About this exercise:
Reply with each record repeated exactly.
Top of Recorded data
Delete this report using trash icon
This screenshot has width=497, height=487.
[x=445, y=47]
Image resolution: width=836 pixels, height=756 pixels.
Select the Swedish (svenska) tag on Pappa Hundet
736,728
Bottom of Recorded data
Expected output:
Delete this report using trash icon
This screenshot has width=497, height=487.
[x=445, y=47]
Image resolution: width=836 pixels, height=756 pixels.
Select the Swedish (svenska) tag on Pappa Hundet
736,728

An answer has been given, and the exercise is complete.